Sixty years ago, when commercial nuclear reactors were in development, engineers couldn't say for sure how long a reactor vessel might last. Its 6- to 8-inch-thick steel walls are bombarded with radiation, and go through extreme heating and cooling cycles whenever the reactor is restarted—which happens every 18 or 24 months during the refueling process. (If one of those walls becomes brittle, it's necessary to shut down the reactor permanently, since replacing a reactor vessel requires dismantling half of the plant. Researchers are experimenting with technologies to repair damaged parts of the wall, but none of these methods has been deployed in a commercial reactor.)
To test the soundness of the vessels over time, nuclear engineers keep metal samples of the same type and thickness as the vessel wall itself inside the reactor during operation. They remove them periodically and examine them for wear. The assumption is that the samples are suffering the same effects as the reactor vessel. The current consensus is that, under normal operating conditions, a vessel can last for at least 60 years.
While early nuclear scientists were acutely concerned about the reactor vessel, most had confidence in the hardiness of the containment structures. After all, the thick metal and concrete walls outside the reactor are, in theory, insulated from the harsh conditions of a nuclear reactor. They are designed to withstand earthquakes and other acts of nature, and aren't exposed to a regular barrage of radiation. By the late 1980s, however, inspectors began to notice flaws. More than one-quarter of the containment systems at the 104 nuclear reactors operating in the United States have now shown some form of degradation, which can be caused by freeze-thaw cycles, erosion, and even plant matter growing through the concrete. Unlike reactor vessels, however, it's economically feasible to repair damaged containment structures.
There are several ways to monitor a containment structure. Inspectors conduct visual examinations, either with the naked eye or a magnifying glass, in search of rust or pitting. They can apply a liquid to the wall, wipe off surface fluid, and see if any managed to penetrate. Some engineers create a magnetic field in the wall, then spread a thin layer of iron particles. If the characteristic magnetic field pattern is disrupted, it suggests the presence of cracks. Sound waves, radiography, electrical resistance, and compression tests can also indicate flaws.

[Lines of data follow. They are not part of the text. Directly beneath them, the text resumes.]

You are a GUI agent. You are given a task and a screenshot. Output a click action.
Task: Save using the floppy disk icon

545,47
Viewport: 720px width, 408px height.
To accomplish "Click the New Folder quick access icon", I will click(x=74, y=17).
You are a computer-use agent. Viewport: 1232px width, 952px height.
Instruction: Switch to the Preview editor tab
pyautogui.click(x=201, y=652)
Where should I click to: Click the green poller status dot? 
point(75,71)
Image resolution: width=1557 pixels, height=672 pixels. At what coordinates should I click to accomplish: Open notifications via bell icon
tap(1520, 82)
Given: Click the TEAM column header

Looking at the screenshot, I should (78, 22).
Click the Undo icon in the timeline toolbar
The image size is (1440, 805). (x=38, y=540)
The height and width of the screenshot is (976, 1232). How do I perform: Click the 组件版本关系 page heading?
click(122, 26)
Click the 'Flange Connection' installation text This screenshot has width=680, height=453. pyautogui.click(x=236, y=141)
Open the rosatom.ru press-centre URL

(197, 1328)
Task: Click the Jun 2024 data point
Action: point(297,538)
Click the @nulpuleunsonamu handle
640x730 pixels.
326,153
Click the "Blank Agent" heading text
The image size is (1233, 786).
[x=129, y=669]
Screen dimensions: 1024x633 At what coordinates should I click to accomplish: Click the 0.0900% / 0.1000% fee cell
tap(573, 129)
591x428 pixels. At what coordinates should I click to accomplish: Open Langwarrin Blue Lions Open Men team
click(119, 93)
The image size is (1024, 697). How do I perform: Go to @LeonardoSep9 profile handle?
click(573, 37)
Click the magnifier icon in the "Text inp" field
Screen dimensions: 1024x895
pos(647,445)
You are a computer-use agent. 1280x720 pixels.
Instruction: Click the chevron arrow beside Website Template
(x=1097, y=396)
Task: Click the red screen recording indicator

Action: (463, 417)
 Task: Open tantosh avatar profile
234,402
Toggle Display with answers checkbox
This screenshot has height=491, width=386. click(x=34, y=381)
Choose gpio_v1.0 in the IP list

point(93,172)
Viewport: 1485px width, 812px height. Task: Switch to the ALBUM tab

In the United States, the 1954 Atomic Energy Act (PDF) initially limited nuclear plant licenses to 40 years. As the first generation of nuclear reactors approached and surpassed the middle of their 40-year lifespan, the Nuclear Regulatory Commission published procedures in 1995 to offer license extensions. Today, most expiration dates have been put off by two decades, and there's talk of extending the limits up to 80 total years of operation. The possibility has split the scientific community, largely because of potentially undetectable effects of aging.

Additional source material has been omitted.